With such an interface each application can be integrated into the
radio computer in a unified manner by making them subject to a
common multiradio resource management.
[0068] The URSI can be referenced, when checking the compatibility
of individually developed radio system software implementations. It
can also be used as a harmonization interface for adapting future
radio systems into the SDR functional architecture.
[0069] An exemplary SDR control framework allows activating and
removing radio applications during run-time. A set of radio
applications may be pre-installed into the radio computer, and new
ones may be brought in by using the administrator services of the
multiradio access interface.
[0070] The life cycle of a radio application inside the radio
computer may be described by using four distinct administrative
states, which differ by their use of the shared platform resources:
1) a "not installed" radio application is unknown by the radio
computer; 2) an "installed" radio application is an application for
which the radio computer has a copy of the radio system package
(including resource budgets and executables)--it may be stored in
mass storage in compressed format for minimal memory footprint; 3)
a "loaded" radio application is available for the end user, but is
not yet in execution; and 4) an "active" state application is an
instance of the radio application that is in execution which
various hardware codecs and radio frequency circuitry in addition
to the computation, memory and communication resources.
[0071] Operational states may be defined as sub-states of the
"active" state, and are used to describe different resource
requirements.
[0072] The applications may be divided into various operational
states, in order to facilitate more efficient resource sharing.
Inside an operational state, the radio application is allowed to
operate freely within the given limits of that operational state.
Permission to transitions between operational states is requested
from the resource manager, which is part of the SDR control
framework.
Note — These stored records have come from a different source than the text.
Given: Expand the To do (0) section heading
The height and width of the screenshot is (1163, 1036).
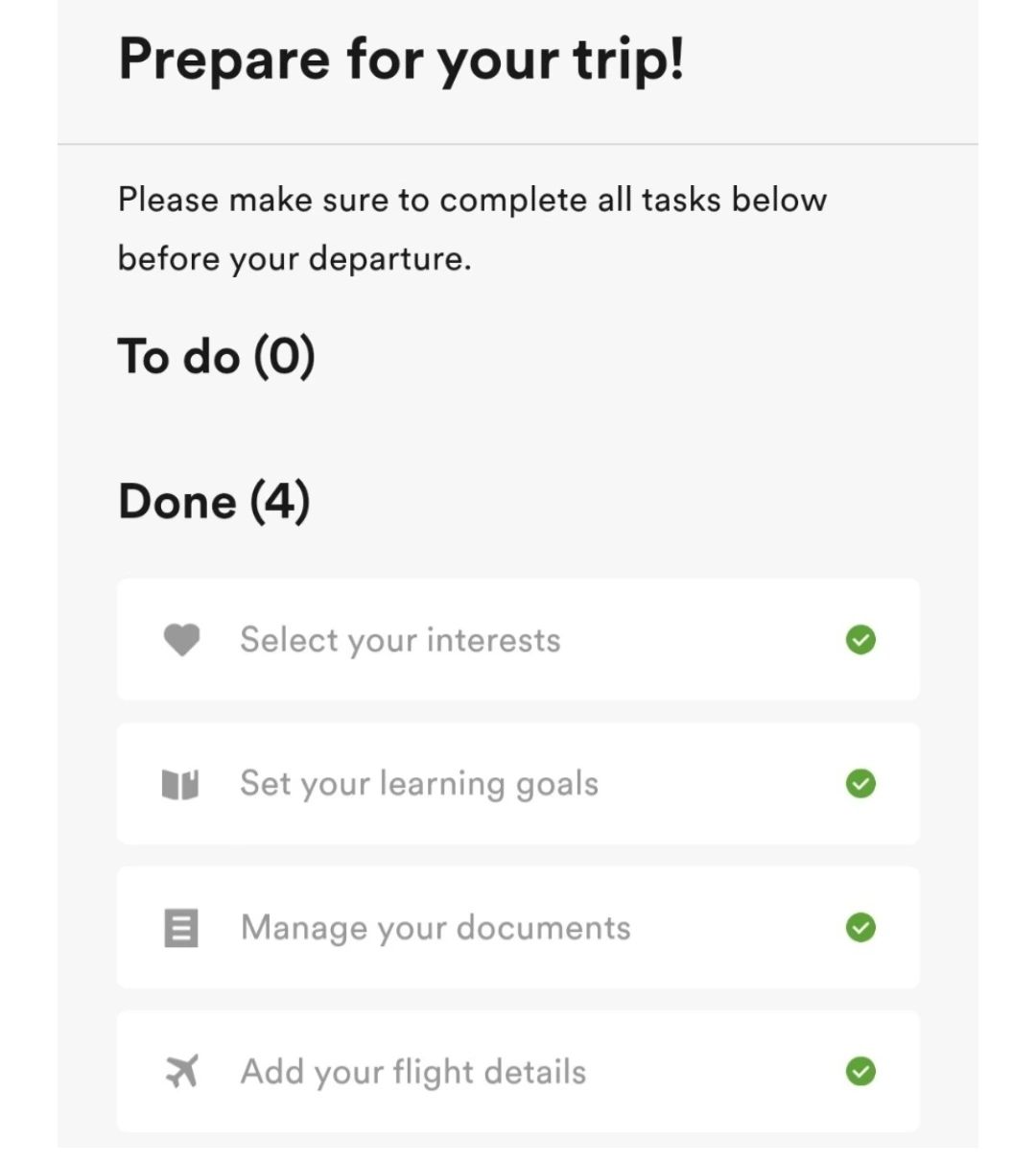Looking at the screenshot, I should click(x=217, y=357).

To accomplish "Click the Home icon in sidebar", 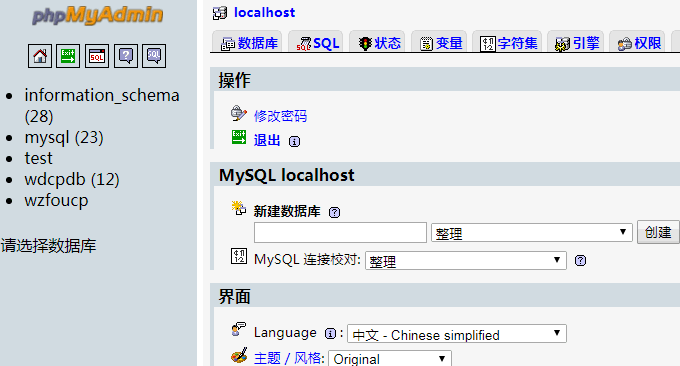I will coord(40,56).
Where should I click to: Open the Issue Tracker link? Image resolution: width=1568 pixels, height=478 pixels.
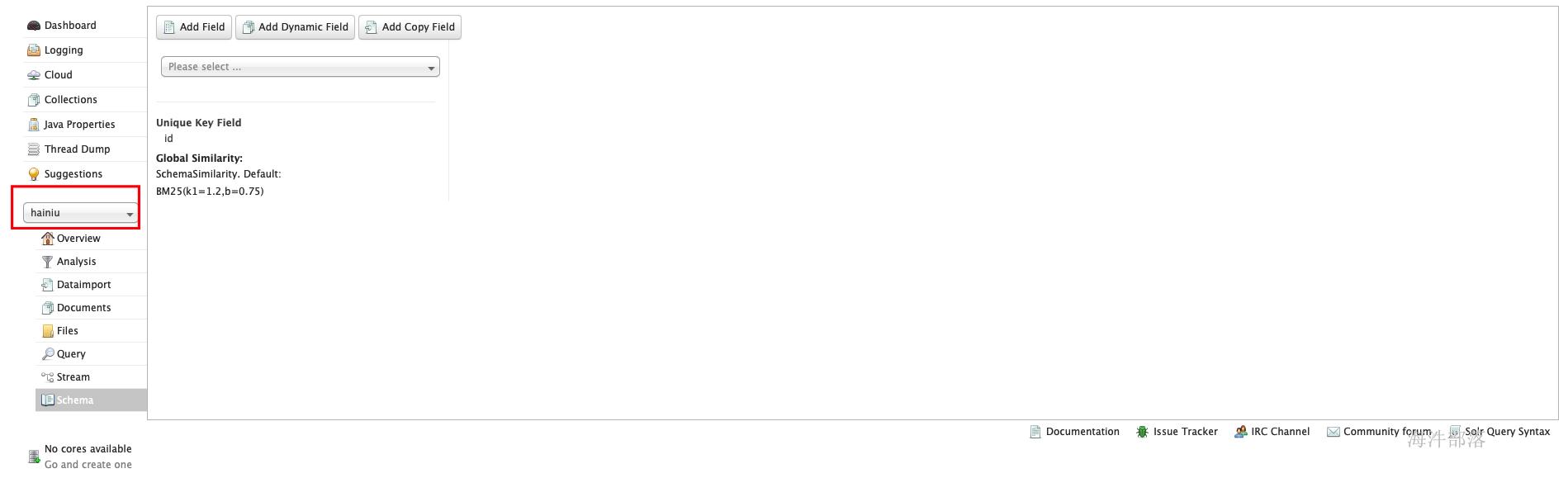[x=1185, y=432]
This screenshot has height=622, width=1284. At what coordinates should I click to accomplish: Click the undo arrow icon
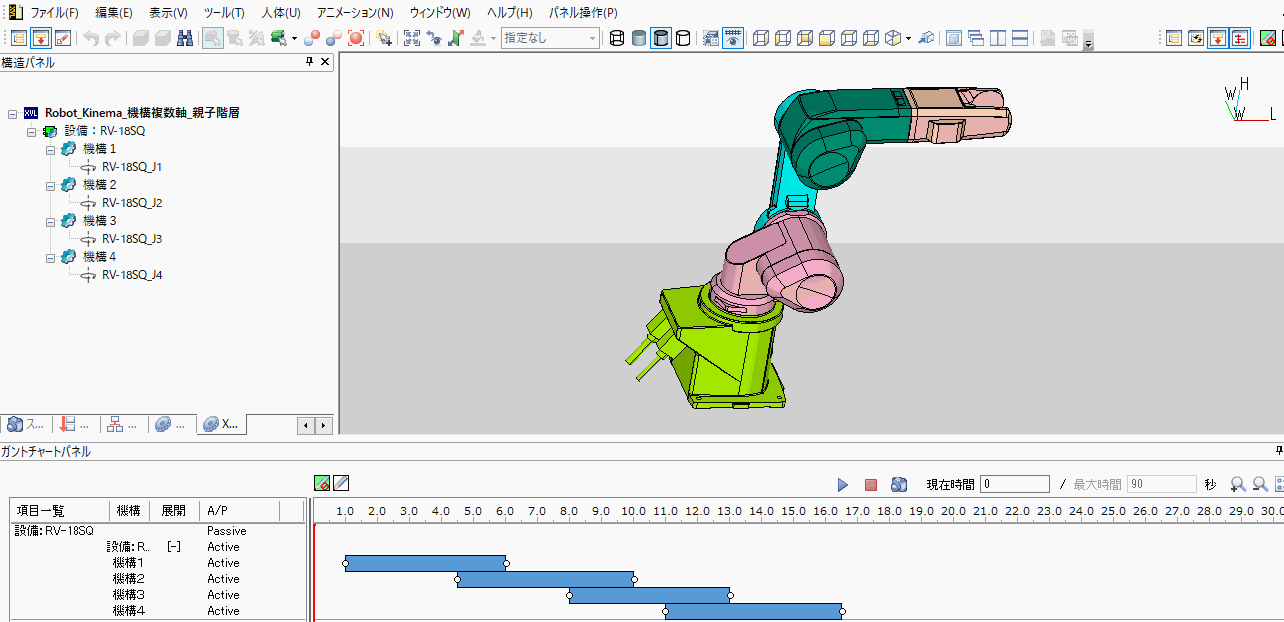point(91,38)
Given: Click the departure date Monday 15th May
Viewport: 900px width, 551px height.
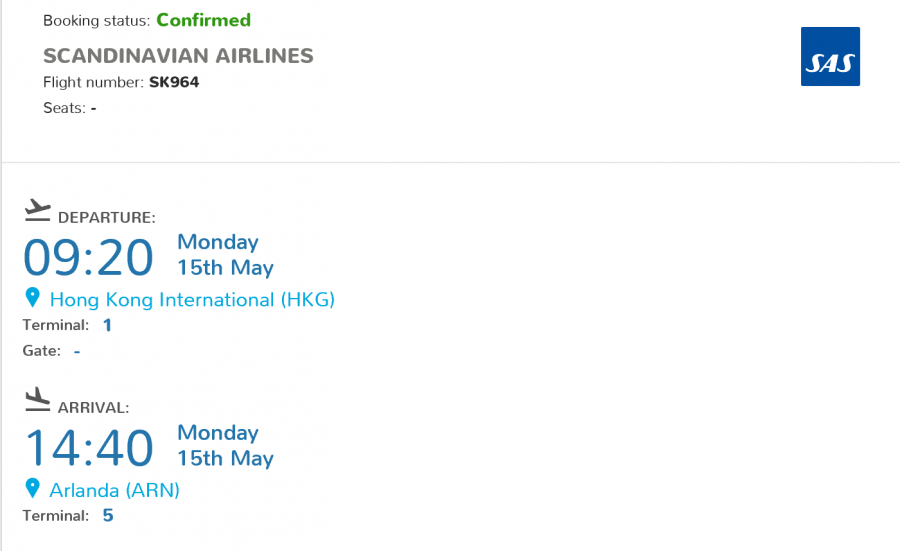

Real-time guarantees do not need to be given in order to
serve these requests. The radio system may grant or deny transition
requests due to resource limitations. In cases where the transition
request is denied, the application may propagate information
regarding the denial to the multiradio access interface so that the
higher-level control elements can take necessary actions to free
resources (e.g., deactivate lower priority radio applications,
forcing a lower priority radio application into a new operational
state, retry the operation state change to a state with lower
requirements, make additional resources available and retry the
operational state change, report the failure to a device user or to
the application using the radio, etc.). The SDR control framework
may guarantee resources for the granted operational states.
[0073] An exemplary platform neutral SDR functionalal architecture
may decompose the unified radio system into two parts, (radio)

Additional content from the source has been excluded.